4. PROFIT: Not mistaking profit as the purpose of a business, but recognizing it is essential to survival and independence, and the most accurate measure of customer value delivered.

 5. PRIVATE: Taking advantage of the ability of closely-held private companies to have longer investment horizons, greater confidentiality around strategies, and more operating flexibility than public or exit-oriented businesses.

6. PACED GROWTH: Having the discipline to focus on long-term strategy, balance short-term and long-term performance, and grow steadily and consistently from year to year.

 7. PRAGMATIC INNOVATION: Embracing a continuous improvement process built around taking capital-efficient, calculated risks to innovate creatively within constraints.
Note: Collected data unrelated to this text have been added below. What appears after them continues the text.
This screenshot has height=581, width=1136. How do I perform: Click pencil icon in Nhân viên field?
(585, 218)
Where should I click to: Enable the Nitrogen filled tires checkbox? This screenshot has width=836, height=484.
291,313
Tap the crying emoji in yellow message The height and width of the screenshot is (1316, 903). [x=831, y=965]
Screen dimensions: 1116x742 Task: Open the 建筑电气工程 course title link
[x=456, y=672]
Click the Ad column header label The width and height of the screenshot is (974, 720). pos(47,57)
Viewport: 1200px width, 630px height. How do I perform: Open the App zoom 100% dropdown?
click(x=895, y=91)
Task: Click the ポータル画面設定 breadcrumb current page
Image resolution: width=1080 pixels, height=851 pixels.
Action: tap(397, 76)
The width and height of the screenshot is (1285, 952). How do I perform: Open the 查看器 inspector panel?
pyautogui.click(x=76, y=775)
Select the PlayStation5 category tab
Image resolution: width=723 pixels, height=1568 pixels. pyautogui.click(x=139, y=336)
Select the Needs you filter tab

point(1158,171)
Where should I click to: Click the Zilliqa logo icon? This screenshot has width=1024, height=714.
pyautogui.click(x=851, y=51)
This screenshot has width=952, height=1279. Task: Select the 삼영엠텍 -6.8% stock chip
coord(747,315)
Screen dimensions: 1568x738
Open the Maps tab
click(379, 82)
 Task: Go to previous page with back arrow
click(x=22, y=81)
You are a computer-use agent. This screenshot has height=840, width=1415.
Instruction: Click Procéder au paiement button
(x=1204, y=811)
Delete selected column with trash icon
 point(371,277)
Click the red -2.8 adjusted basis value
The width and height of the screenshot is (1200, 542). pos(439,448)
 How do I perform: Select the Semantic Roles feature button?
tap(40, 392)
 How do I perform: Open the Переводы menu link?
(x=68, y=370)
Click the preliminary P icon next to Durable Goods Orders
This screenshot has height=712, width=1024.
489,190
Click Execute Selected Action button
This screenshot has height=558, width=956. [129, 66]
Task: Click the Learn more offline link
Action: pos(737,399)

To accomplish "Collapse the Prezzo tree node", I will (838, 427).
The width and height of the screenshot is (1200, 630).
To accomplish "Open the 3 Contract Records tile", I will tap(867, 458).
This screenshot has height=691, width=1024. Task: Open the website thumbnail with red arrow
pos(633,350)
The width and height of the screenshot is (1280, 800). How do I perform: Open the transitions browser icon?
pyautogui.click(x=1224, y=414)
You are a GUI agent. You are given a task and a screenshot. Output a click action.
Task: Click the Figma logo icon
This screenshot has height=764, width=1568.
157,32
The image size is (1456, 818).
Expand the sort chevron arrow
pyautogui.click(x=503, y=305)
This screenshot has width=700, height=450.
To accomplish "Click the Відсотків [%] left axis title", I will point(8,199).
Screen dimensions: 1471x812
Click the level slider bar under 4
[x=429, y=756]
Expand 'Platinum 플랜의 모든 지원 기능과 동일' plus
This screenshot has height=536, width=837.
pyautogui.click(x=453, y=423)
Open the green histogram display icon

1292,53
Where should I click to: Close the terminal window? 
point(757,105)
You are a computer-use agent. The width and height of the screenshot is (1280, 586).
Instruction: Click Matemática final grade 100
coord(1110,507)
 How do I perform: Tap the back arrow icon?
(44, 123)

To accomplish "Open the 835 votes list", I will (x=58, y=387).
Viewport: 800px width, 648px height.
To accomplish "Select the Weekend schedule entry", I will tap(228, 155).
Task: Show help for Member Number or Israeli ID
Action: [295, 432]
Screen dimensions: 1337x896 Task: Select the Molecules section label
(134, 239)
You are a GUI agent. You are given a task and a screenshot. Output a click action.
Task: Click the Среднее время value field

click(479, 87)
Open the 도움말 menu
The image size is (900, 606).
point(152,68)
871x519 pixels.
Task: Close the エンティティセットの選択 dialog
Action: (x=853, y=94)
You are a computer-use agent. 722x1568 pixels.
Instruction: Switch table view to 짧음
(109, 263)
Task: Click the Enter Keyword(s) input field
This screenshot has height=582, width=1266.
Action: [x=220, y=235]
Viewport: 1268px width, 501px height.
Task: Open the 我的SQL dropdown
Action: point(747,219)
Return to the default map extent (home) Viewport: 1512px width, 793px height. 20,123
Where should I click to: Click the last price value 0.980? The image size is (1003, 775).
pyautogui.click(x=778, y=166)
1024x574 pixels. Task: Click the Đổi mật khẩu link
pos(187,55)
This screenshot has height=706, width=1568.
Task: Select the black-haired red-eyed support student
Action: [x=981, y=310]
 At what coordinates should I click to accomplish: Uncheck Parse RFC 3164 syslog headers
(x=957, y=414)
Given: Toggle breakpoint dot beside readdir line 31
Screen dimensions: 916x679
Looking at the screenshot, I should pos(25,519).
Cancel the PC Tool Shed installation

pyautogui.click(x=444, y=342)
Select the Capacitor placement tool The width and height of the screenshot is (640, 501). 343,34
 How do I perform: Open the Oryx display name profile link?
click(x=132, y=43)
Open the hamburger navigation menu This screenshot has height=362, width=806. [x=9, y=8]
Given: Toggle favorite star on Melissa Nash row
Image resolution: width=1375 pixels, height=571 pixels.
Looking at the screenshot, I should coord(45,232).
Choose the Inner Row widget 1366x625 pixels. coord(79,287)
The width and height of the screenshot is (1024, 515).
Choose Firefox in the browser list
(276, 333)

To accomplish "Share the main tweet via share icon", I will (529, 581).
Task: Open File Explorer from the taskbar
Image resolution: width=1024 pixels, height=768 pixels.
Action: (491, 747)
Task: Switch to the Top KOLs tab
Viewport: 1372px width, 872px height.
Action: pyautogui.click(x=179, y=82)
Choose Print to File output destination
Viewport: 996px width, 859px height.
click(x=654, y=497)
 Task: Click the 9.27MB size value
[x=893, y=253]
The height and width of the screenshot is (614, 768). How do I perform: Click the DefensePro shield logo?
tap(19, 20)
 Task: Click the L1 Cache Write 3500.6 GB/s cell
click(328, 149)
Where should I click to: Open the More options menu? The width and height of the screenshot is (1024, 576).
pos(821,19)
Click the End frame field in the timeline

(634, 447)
It makes more sense tax-wise if you’re ultimately going to be distributing cash to yourself as an owner. In a C Corp structure, you’ve got to pay corporate taxes and taxes on your dividends. In an LLC structure, you’re taxed just one time as the individual owner. Also, if you ever change your mind someday, it’s much easier to move from an LLC to a C Corp than the other way around.


You may have half a dozen ideas that you’d love to offer right out of the gate, but which would require millions of dollars. Through interviews and testing and experimenting, decide which of those have the most leverage, and focus there first. If you have a business model that absorbs a lot of cash versus a business model that generates a lot of cash in the same industry, go with the business model that generates a lot of cash up front. Ask “How can I have my customers finance my growth versus having outside parties finance my growth?”


Often a business does need a little bit of capital in the beginning, though it might be a lot less than Silicon Valley would suggest. Spend that wisely and source it from people who have bought into the idea that you might be an Evergreen company, even if you’re not sure yet. It’s also ok to use a little bit of debt financing.


Be clear from the start that you don’t ever intend to sell the company or go public. You want the angel investor who says, “If you want to run this privately for the rest of your life and send me dividends, I’d be delighted to see that.”


Pay market-competitive salaries and overtime; provide good benefits. Set up a profit-sharing program to ensure that employees gain some of the upside of helping build a successful company — and then don’t cap it or ever take it away.